In the case at bar the trial court gave its instruction number 4, which in essence told the jury to consider whether the defendant had a duty to compel compliance with safety regulations, and if the defendant did have such a duty, whether that duty had been breached. The jury was given no guidance or direction to follow in making its decision as to duty. This was reversible error.
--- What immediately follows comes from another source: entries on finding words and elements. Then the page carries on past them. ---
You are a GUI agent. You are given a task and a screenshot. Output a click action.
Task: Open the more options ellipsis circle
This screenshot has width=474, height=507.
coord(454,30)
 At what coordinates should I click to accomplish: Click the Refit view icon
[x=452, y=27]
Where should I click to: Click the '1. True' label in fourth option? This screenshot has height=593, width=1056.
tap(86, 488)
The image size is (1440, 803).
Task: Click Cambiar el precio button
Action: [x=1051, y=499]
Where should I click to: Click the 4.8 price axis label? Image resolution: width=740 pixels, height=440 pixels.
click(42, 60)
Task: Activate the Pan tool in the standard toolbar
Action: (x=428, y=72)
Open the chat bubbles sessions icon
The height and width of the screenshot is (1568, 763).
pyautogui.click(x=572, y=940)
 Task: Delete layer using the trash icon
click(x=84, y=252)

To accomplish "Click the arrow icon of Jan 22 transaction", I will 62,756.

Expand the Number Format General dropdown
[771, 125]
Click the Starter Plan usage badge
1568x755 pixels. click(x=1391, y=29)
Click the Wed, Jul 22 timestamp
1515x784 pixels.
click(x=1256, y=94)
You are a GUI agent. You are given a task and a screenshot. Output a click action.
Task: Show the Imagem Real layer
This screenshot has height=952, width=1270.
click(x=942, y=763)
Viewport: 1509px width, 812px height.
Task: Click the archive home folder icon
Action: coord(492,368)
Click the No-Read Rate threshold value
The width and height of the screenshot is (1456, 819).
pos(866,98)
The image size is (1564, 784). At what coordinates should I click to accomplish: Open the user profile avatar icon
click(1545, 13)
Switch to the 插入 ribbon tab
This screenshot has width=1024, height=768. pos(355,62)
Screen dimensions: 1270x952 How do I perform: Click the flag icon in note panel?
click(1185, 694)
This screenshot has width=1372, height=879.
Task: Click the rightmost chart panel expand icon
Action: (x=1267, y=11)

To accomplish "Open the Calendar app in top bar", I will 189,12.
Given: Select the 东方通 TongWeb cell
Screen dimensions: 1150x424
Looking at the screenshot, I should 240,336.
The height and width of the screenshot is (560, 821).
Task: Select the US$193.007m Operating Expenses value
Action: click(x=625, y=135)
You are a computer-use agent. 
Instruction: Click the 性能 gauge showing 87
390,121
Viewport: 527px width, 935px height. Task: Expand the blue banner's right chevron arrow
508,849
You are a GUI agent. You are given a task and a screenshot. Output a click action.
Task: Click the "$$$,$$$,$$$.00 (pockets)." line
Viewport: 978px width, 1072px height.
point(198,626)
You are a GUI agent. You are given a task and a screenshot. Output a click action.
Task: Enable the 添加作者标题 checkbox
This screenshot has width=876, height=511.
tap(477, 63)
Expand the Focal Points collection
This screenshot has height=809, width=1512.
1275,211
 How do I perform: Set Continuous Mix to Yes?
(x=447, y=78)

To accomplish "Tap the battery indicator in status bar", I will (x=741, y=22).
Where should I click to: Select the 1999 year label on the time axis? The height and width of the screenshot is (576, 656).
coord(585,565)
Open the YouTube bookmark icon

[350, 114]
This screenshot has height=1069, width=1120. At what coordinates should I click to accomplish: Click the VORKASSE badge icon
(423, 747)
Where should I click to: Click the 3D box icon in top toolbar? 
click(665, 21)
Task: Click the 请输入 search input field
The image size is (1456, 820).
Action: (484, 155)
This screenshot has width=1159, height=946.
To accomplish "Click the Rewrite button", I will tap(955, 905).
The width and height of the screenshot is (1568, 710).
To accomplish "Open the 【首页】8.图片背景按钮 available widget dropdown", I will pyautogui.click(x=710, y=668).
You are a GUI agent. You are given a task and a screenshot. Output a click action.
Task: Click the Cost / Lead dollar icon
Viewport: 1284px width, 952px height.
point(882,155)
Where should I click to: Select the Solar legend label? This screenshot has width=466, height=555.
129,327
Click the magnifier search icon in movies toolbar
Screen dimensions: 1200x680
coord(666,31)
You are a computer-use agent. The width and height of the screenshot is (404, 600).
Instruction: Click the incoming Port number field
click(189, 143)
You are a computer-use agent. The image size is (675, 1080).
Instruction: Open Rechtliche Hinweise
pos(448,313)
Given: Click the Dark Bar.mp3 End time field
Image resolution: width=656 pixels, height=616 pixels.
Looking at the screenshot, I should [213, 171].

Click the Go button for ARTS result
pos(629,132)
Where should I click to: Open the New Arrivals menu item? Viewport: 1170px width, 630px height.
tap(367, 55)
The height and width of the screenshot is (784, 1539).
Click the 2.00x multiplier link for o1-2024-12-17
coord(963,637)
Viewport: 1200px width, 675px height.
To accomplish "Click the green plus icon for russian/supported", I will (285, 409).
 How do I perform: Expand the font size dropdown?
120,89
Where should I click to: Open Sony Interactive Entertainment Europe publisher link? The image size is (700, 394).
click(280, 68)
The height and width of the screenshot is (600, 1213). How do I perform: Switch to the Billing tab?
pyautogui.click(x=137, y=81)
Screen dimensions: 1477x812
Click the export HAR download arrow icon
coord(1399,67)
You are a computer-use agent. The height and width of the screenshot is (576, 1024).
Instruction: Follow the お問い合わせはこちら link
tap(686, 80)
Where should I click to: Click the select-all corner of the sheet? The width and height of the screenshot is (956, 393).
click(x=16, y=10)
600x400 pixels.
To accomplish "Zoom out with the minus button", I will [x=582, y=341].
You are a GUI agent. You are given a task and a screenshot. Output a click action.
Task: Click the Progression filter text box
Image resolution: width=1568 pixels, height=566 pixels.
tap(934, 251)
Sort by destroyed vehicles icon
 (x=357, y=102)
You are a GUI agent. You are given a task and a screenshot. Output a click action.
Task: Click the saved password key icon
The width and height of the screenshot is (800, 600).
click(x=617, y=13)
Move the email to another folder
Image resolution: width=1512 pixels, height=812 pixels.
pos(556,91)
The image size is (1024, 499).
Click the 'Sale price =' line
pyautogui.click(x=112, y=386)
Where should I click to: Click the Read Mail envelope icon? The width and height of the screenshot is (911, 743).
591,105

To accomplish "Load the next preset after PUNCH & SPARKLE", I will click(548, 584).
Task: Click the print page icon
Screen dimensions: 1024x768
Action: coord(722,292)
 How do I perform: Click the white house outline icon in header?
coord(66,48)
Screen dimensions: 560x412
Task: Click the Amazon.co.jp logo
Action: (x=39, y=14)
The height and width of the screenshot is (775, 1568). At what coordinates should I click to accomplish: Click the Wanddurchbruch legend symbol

The facts in the present case reveal two possible relationships which could impose a duty of care upon Williams extending to Boatman. Initially, Williams may have assumed the supervision of safety at the construction site and thus a relationship would exist which would create a duty to supervise the project in the manner of a reasonably prudent man. Walters, supra. It is clear that it is a fact question as to whether or not Williams assumed control of the site. The jury should have been instructed that they were to consider the evidence and determine if it preponderated in favor of Boatman as to Williams' assumption of control. The instruction should then have, as a matter of law, either established or denied a duty based on the factual determination by the jury. For example, it would be proper to instruct the jury alternatively that if it should find a certain set of facts, then a duty exists; however, should the jury reach a different factual conclusion, then no duty would exist. This procedure may be closely analogized to the case in which the status of the parties will determine the duty owed between the parties, i.e., licensee, invitee, trespasser, etc. See generally Standard Oil Company of Indiana, Inc. v. Scoville (1961), 132 Ind. App. 521, 175 N.E.2d 711.

The second possible source of a relationship which would impose a duty on Williams was the contract between Williams and the Town of Rockville. It is clear that the law in Indiana would allow a contract to impose a duty in favor of Boatman. Walters, supra. Prior to the disposition of the case at bar we feel it appropriate to repeat some of the general rules of contract interpretation. Initially, the construction of a contract is generally a matter for the court and not for the jury. Ebert v. Grain Dealers Mutual Ins. Co. (1973), 158 Ind. App. 379, 303 N.E.2d 693. Secondly, it must be remembered that construction of ambiguous contracts is a matter for the jury where the terms of the contract are ambiguous and extrinsic evidence must be used to determine their meaning. Wilson v. Kauffman (1973), 156 Ind. App. 307, 296 N.E.2d 432. However, if the ambiguity arises due to the language of the contract and not because of extrinsic facts then its construction is purely a question of law for the court. Wilson, supra. Judge Sharp, in the Wilson opinion, also stated that contract interpretation is a mixed question of law and fact when extraneous facts and circumstances are necessary to explain the ambiguity. And finally, when a particular ambiguity exists, it must be submitted to the jury under proper instructions. Wilson, supra.

The trial court's instruction to the jury on the question of duty did not specifically mention the contract and thus may be interpreted in two ways. First, by implication, we could interpret its action to mean that it had found no ambiguity, had held the contract to create no duty, and thus did not submit the matter to the jury. In the alternative, its action could be interpreted *1142 to mean that the trial court had found an ambiguity requiring the use of extrinsic and extraneous evidence to attach the proper construction to the contract and was thus allowing the jury to consider the evidence in the case bearing on the interpretation of the contract.

Under either implication the trial court committed reversible error by failing to properly instruct the jury on the role it was to play in the contract construction and the resultant imposition of a duty to supervise the safety at the construction site.

Having provided the above basic guidelines to be employed by the trial court, we hereby reverse and remand this cause for a new trial, on the merits, in accordance with this opinion.